Distinguishing deceptive alignment from incorrigibility by whether it happens in training or deployment falls apart further when those two phases blur together. A modern LLM like ChatGPT will go through pre-training, fine tuning, and RLHF, then be subjected to evaluations for alignment and capabilities. If it passes those, it gets deployed to users, who will run into issues that the model is then retrained to avoid. This process is likely repeated several times, and the model also gets re-trained on new data to keep it up to date. At what point, exactly, should we say a model goes from being deceptively aligned to being incorrigible? Once you think of both as the same phenomenon, you can see that the question is meaningless.

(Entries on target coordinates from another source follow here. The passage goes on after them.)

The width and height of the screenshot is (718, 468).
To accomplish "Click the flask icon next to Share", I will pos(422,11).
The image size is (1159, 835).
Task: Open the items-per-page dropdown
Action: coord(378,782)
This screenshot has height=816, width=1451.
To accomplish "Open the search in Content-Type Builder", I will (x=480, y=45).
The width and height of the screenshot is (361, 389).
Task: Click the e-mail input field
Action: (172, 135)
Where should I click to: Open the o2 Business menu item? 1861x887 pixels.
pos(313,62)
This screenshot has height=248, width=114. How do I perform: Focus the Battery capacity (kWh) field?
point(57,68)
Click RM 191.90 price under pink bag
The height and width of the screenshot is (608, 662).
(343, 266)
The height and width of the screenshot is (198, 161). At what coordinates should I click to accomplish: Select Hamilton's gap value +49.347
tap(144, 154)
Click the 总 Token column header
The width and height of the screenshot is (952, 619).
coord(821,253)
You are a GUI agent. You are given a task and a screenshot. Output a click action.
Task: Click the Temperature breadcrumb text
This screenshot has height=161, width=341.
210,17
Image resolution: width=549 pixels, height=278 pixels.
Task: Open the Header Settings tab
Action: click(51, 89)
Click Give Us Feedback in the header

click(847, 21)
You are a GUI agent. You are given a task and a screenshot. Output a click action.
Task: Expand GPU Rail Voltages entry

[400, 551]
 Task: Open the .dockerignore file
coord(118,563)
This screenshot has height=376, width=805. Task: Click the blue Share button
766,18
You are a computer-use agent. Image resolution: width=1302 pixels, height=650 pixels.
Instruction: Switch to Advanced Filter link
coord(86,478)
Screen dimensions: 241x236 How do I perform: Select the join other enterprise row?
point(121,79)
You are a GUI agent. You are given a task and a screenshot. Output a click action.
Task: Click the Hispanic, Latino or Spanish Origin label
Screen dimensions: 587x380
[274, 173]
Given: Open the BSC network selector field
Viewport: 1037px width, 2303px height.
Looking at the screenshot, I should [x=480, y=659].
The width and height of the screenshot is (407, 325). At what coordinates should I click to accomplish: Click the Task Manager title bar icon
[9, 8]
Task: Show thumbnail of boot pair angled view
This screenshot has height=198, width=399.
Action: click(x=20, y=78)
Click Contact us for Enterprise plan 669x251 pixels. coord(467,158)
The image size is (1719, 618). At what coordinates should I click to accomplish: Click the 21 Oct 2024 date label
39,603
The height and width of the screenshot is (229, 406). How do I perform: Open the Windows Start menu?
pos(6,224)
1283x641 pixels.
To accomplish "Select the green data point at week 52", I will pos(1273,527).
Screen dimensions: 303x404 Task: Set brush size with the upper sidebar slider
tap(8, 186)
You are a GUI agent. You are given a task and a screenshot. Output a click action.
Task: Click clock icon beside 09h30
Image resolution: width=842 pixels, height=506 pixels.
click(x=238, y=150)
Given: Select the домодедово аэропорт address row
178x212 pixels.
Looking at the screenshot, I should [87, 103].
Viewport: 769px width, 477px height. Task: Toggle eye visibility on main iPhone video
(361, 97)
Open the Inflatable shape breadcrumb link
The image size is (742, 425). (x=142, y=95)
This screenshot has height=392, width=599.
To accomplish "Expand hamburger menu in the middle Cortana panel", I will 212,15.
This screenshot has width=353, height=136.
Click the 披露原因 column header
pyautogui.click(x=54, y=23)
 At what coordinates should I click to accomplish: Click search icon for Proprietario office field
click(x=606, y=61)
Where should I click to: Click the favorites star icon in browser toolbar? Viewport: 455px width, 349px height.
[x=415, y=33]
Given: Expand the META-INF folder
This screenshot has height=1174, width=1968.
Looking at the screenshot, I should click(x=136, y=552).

This means that rather than needing to solve two thorny problems to ensure a system’s alignment, we only have one. However, this single problem becomes more difficult than either component. Adding deceptive alignment to corrigibility means that not only do we need to define a goal with properties that have it accept modification, we need those properties to apply throughout the training process. Adding corrigibility to deceptive alignment means that there are additional ways the model can resist modification, not just acting aligned. Despite this, I think the reconceptualization pushes me mildly in the direction of optimism. It means that a solution to one problem represents at least significant progress towards a solution to both.